There’s no such thing as an original idea.

I say this because almost every time I hear an entrepreneur’s idea, I think, “That sounds a little like Startup X.”

Now, this is quite normal.

When you’re trying to wrap your brain around a new concept, it’s human nature to relate what you’re hearing to something you already know.

Most times, as the pitch continues, my thinking changes to “Hmm, that sounds a lot like Startup X.”

And sometimes, it turns into, “OK, that sounds exactly like Startup X.”

And this is not a problem.

The chances of anyone coming up with an idea for a product or service that is completely unique, original and never-been-done are pretty much nil.

Even if the practical application of the idea hasn’t been adopted by the mainstream or even hit the market, chances are great that someone, somewhere, is working on getting it there.

The problem arises when Startup X is brought to the attention of the pitching entrepreneurs and they get that blank, panicked look in their eyes.

Competitive analysis, the process of assessing the strengths and weaknesses of a company’s competitors, is a boring, depressing and perpetual process that should begin the moment the cartoon light bulb disappears from over your head, and continue until your company is a monopoly.

It’s a crucial and often overlooked part of the startup process, and even when it happens, it’s usually forgotten by the time the product has launched.

Both of those scenarios are quick ways to failure.

However, the solution might not merely be to strive to be better than the other companies that do what you do.
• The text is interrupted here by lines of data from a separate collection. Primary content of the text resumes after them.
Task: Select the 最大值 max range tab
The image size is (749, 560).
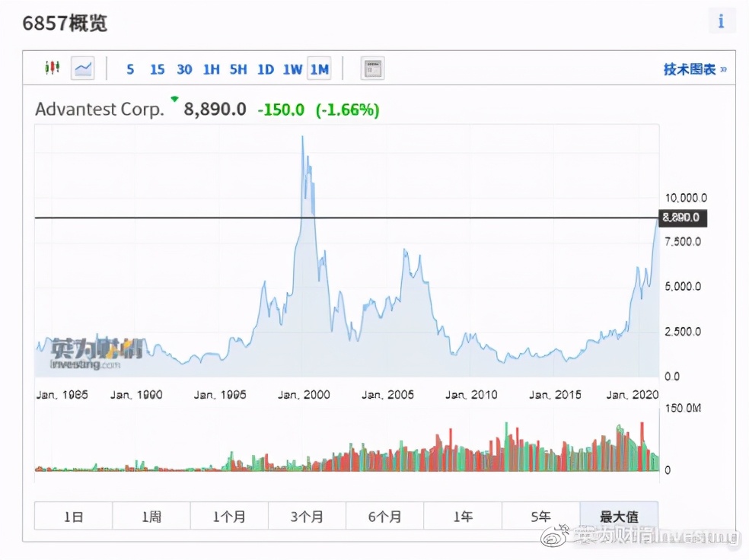Action: point(618,517)
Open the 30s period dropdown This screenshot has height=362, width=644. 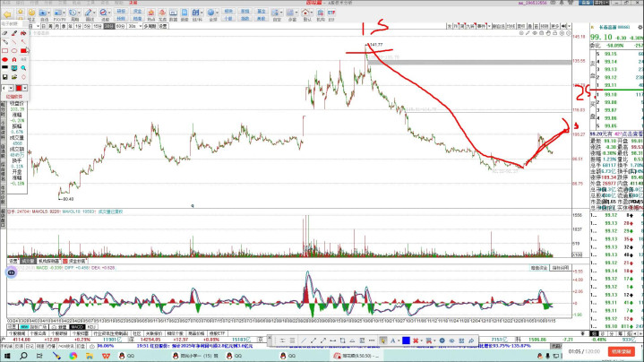click(133, 27)
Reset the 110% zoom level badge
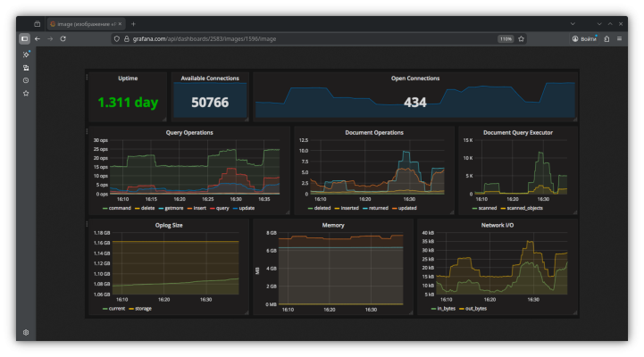This screenshot has height=357, width=644. click(505, 39)
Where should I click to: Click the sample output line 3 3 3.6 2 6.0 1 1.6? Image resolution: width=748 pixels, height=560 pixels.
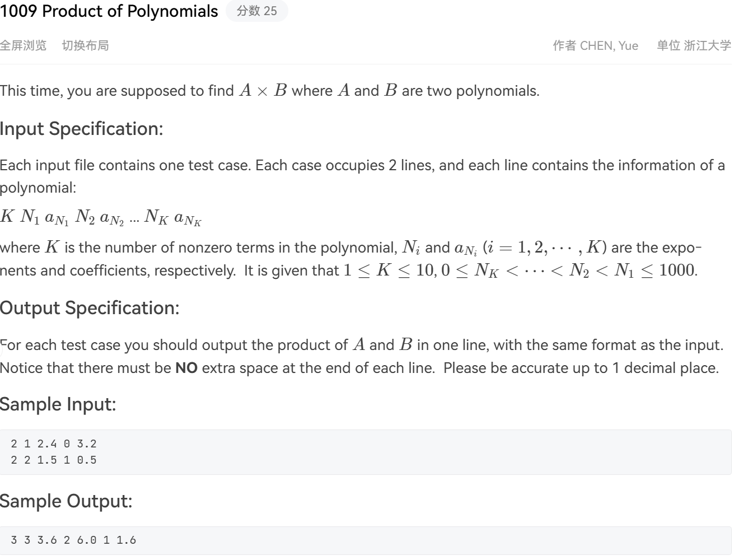[73, 540]
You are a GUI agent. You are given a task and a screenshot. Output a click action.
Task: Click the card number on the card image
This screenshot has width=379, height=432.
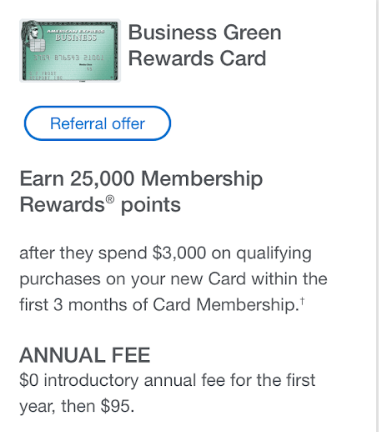pos(69,58)
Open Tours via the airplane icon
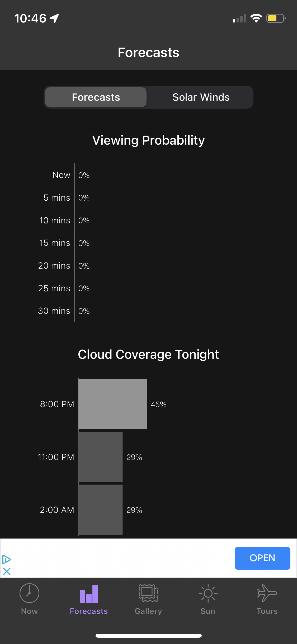This screenshot has height=644, width=297. [x=267, y=593]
Businesses should also be looking at what people aren’t buying in an effort to gain customers and attract attention.

“Testive’s main competitor isn’t any of the online education solutions that are out there,” said Miro Kazakoff, CEO and co-founder of Testive, an online tutoring services company making the transition from Boston to Durham. “It’s the people who choose to do nothing or those who buy high-end tutoring services. Watching our online competitors means we’d only develop for the small group of people who are considering our product already, not the 99 percent of people who are ignoring us.”

In that sense, competition is usually a good thing.

“Somebody is clearly paying them a lot of money for their product, and seeing value from them,” said Daniel Chalef, CEO of Raleigh-based KnowledgeTree, an online software company. “Bingo! … Market validation. Now, go work out why many of the competitor’s prospects aren’t buying, fix that problem, and make money.”

“Continue to watch what competitors are doing,” Chalef said. “But spend most of your time listening to your customers and building what they need.”